#### Dataset extract:
• • • • • • •

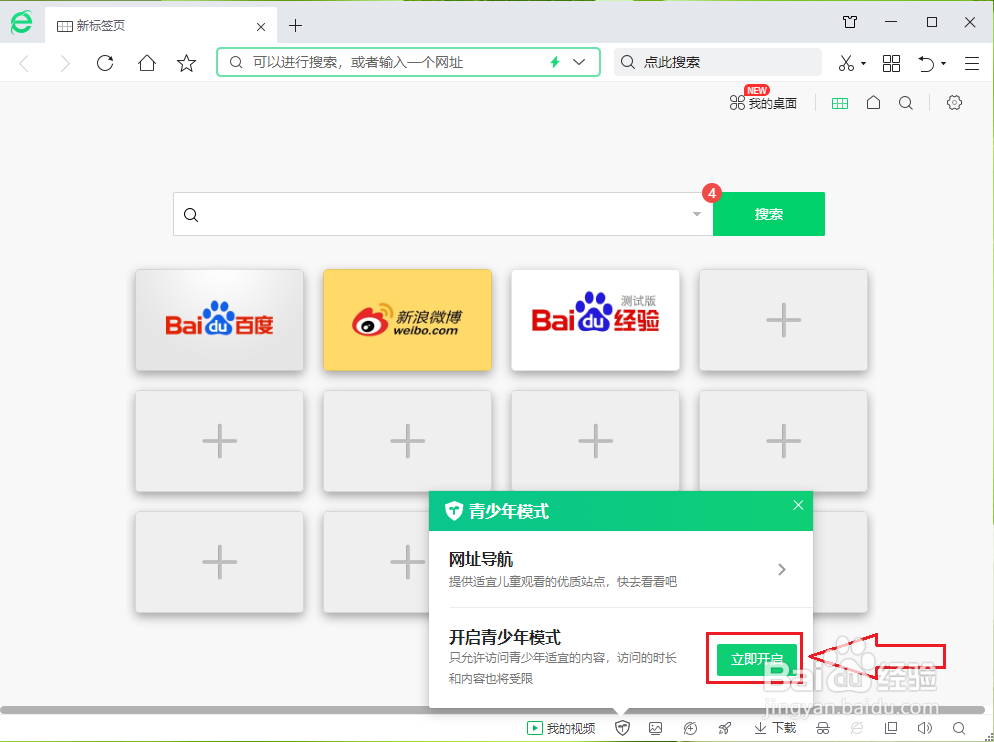This screenshot has width=994, height=742.
Task: Click the picture mode icon in status bar
Action: pos(655,728)
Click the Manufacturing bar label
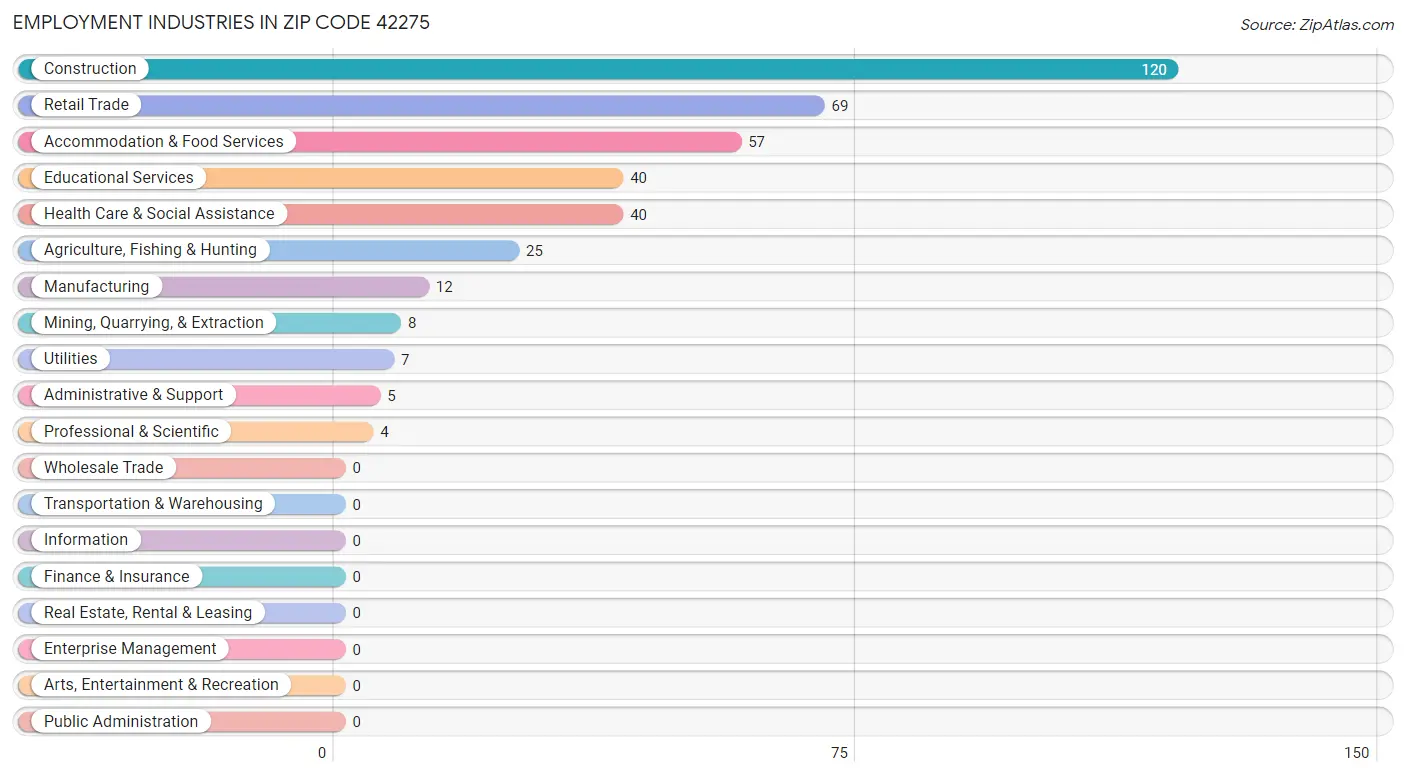 pos(96,287)
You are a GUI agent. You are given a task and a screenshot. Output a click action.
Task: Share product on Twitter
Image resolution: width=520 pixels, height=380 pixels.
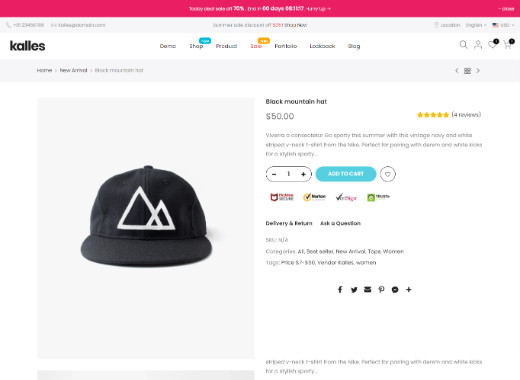(x=354, y=290)
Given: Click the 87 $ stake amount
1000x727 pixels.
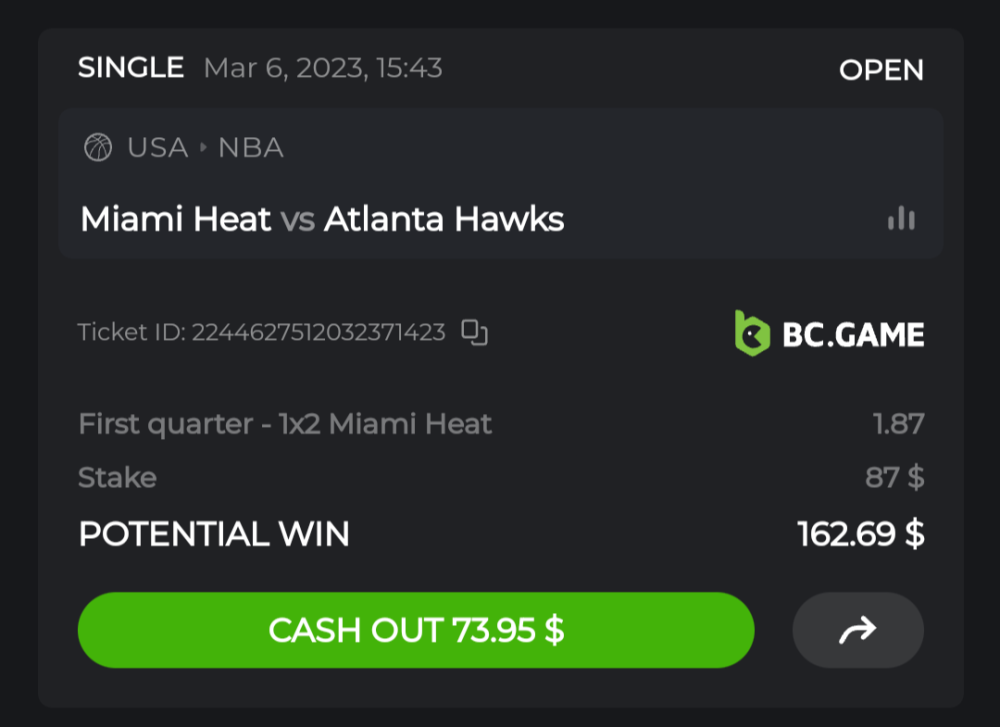Looking at the screenshot, I should [894, 477].
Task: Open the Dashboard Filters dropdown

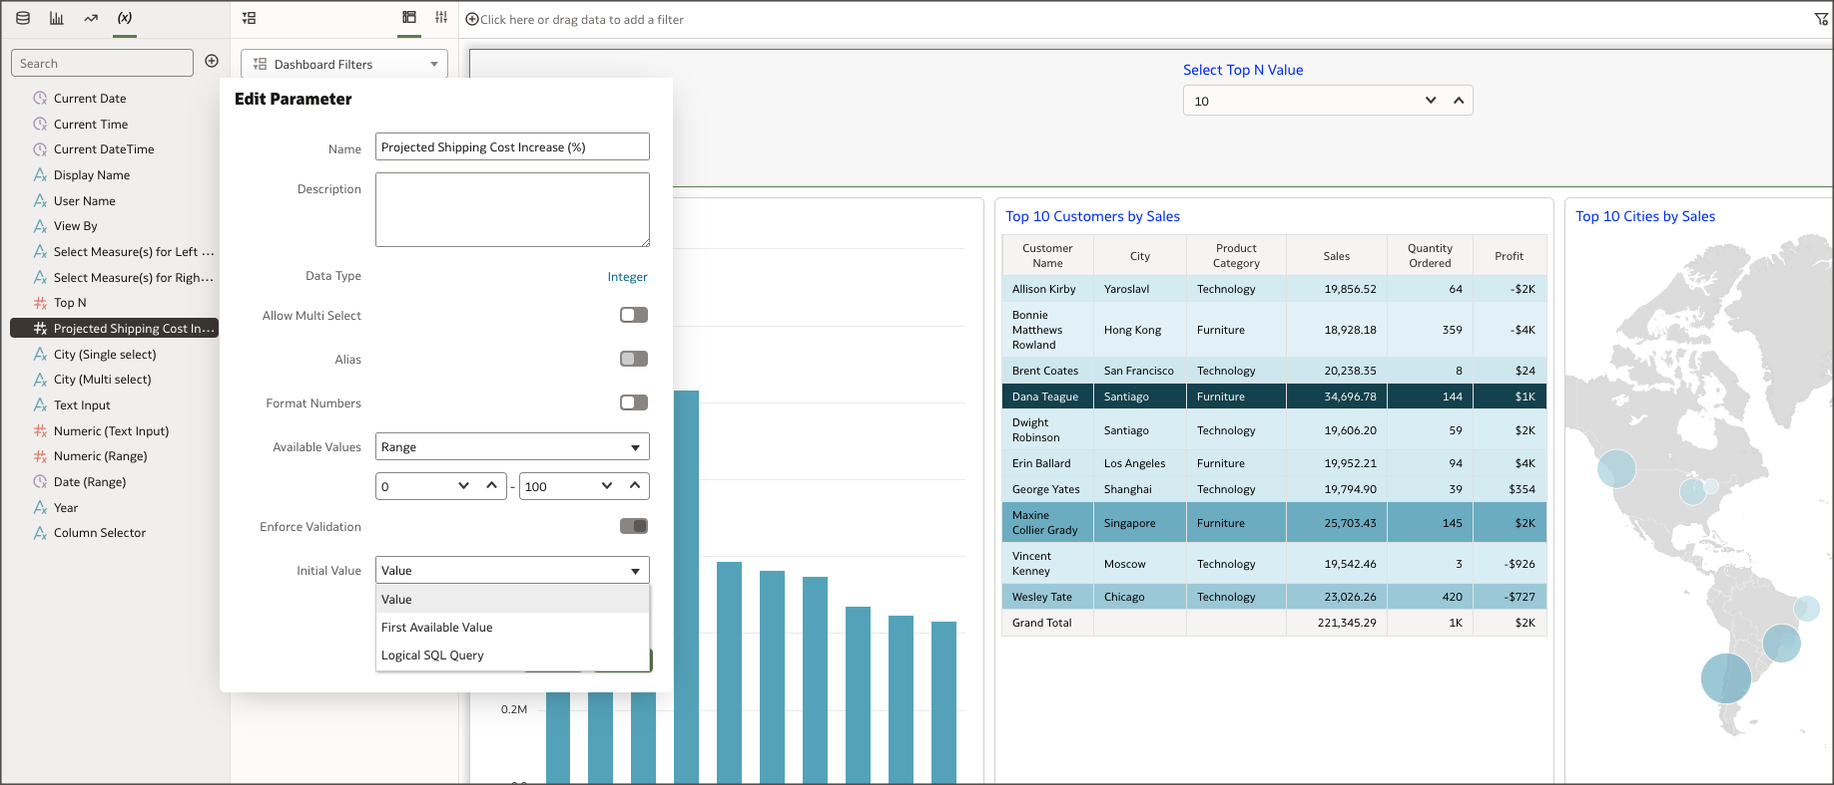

• • • • • • •

#### Task details:
From the line containing "Image resolution: width=520" down to the end of the data above, reproduce each line exactly; no pictures.

#### Solution for this problem:
Image resolution: width=520 pixels, height=380 pixels.
(x=354, y=290)
Given: Click the 87 $ stake amount
1000x727 pixels.
Looking at the screenshot, I should [894, 477].
Task: Open the Dashboard Filters dropdown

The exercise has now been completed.